On performance though I concur with
@Mk.558. On my accelerated SE/30 (45mhz 68040) with accelerated graphics, it still slow in 8.1. It is usable, but it's not pleasant. With the stock SE/30 CPU, 8.1 may as well be unusable. Even a Quadra 650 at 40mhz - one of the fastest 68k macs - it's not great. It's clear that apple's priorities were shifting rapidly after the introduction of the PPC machines rather understandably as Moore's Law was ruthless back then.

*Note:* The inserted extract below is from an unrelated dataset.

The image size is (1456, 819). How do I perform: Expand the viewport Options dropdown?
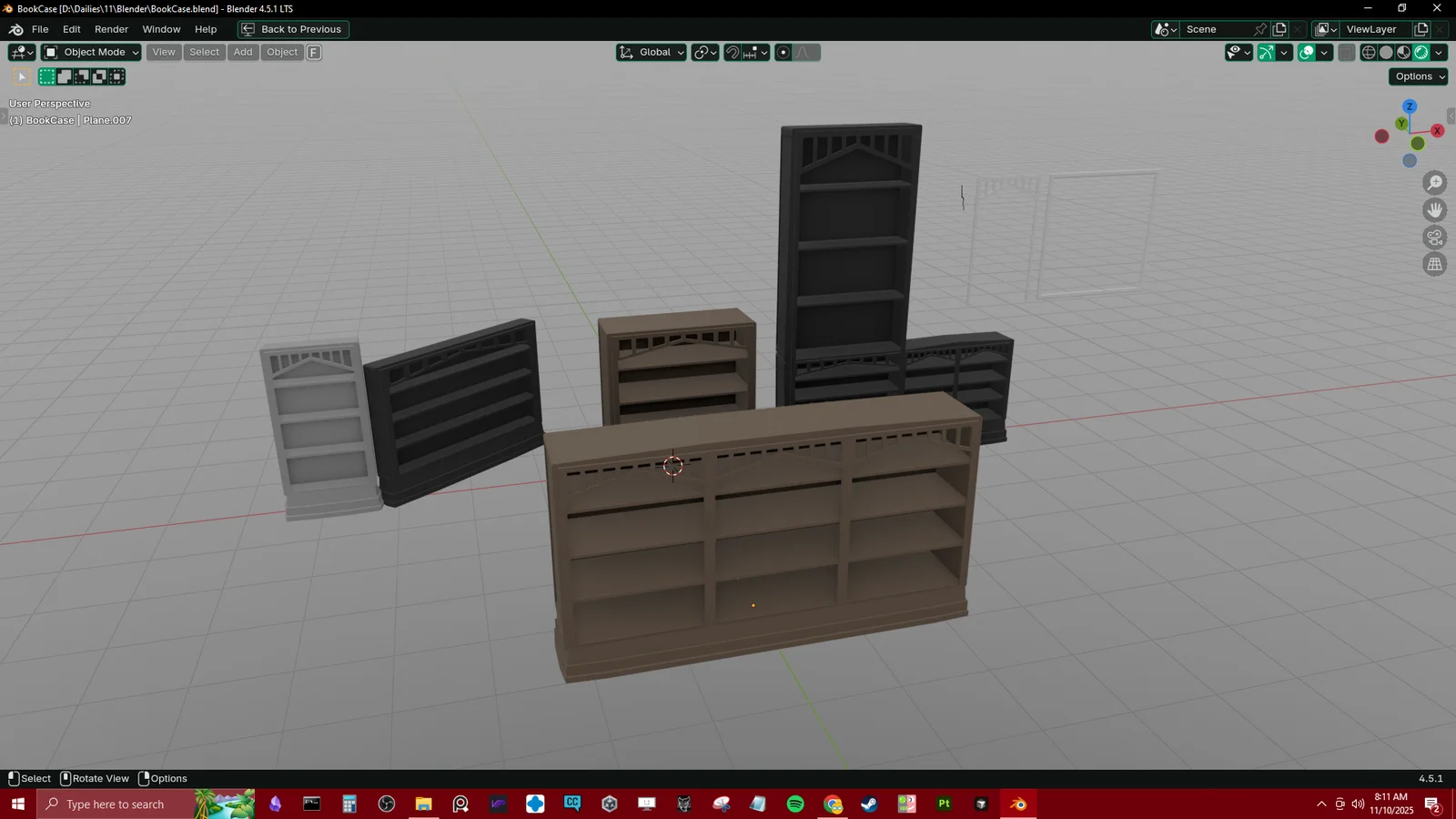1417,76
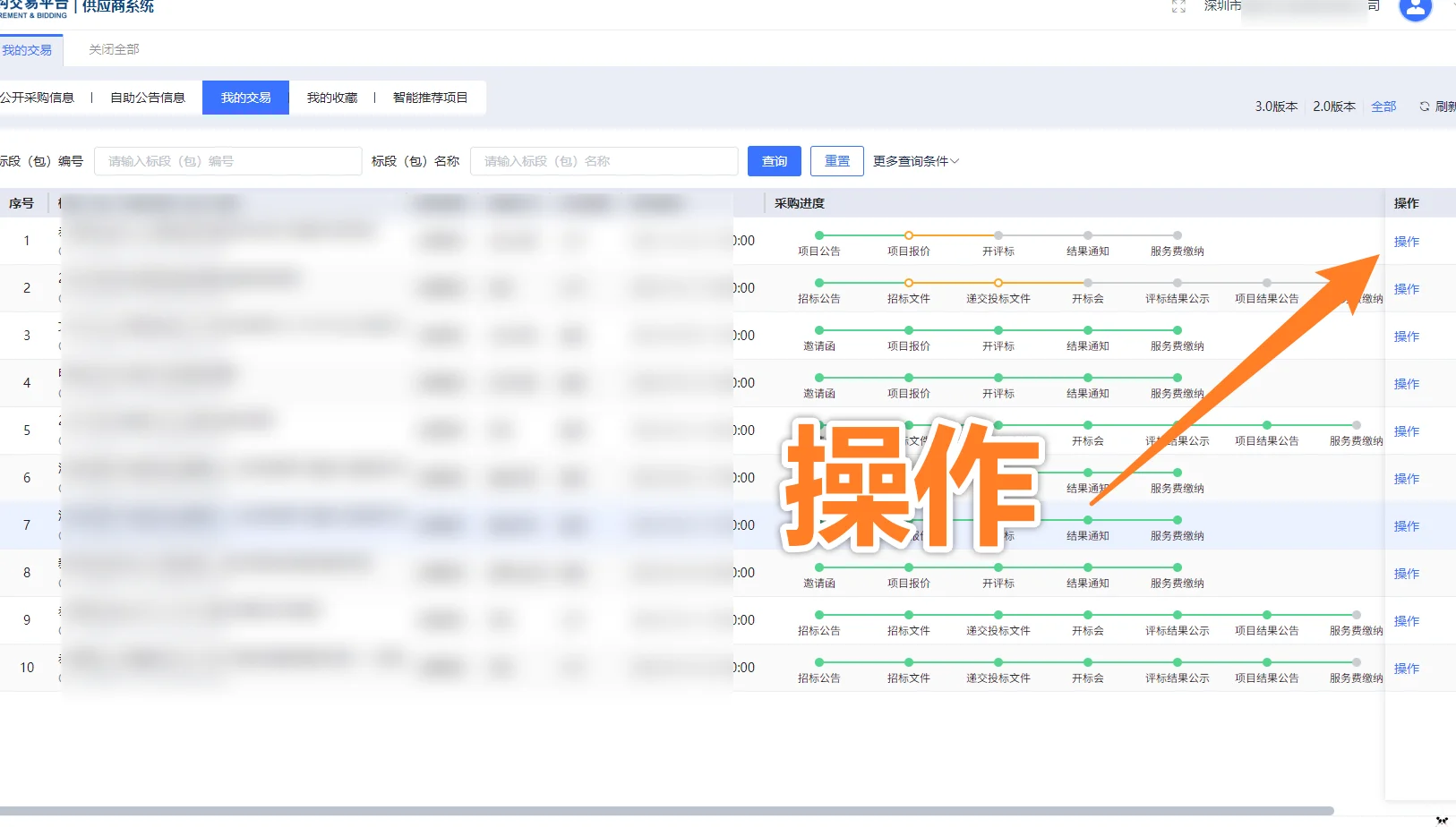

On the topic of combo cards, I have flirted with the idea of building a combination Carrera+SEthernet+30Video GS card; I'd dubbed the concept the Trifecta card. However, as
@Mk.558 pointed out, grayscale cards and 68040 accelerators regardless of design are already expensive to source, build, and test to the point where they are not broadly attractive products. While there's an undeniable appeal in a combo card, it would 100% be a halo product easily costing over $1K if I were to take the approach of simply jamming together 3 independent designs. Fun idea, but inefficient due to lack of integration, and interest is going to be very, very limited. It's also a little dull in that there's no further ability to customize your system, which in my opinion accounts for much of the continued appeal and popularity of the SE/30. I'd rather drive costs down on my existing designs to make them more accessible, or build more new things.
The existing vintage 040 upgrades were already at the point of diminishing returns with the SE/30; it has a slow, rudimentary DRAM controller and a slow bus, and all the cache in the world can't save you when the problem is pushing pixels as fast as possible to a framebuffer or reading from a disk all which live on a 16mhz bus. To really improve performance over vintage designs, you'd be looking at making a (scratch designed) accelerator with onboard synchronous DRAM, ROM, and framebuffer at a minimum. At that point you're basically halfway to having built a Quadra, having rendered obsolete 2/3s of the original logic board. However, all your IO is still married to the slow parts which make you a SE/30: a slow SCSI controller without DMA, sound and floppy you need to massively slow down any time you talk to if you want them to work... It's a bit like sticking a V8 into a lawnmower.
All that said, I personally think there is some appeal in making a "modern" Mac logic board architecture leveraging cost-effective modern components in a way that remainds indelibly both vintage computing and a Mac without invalidating the original design in favor of a 100% FPGA or a PiStorm approach.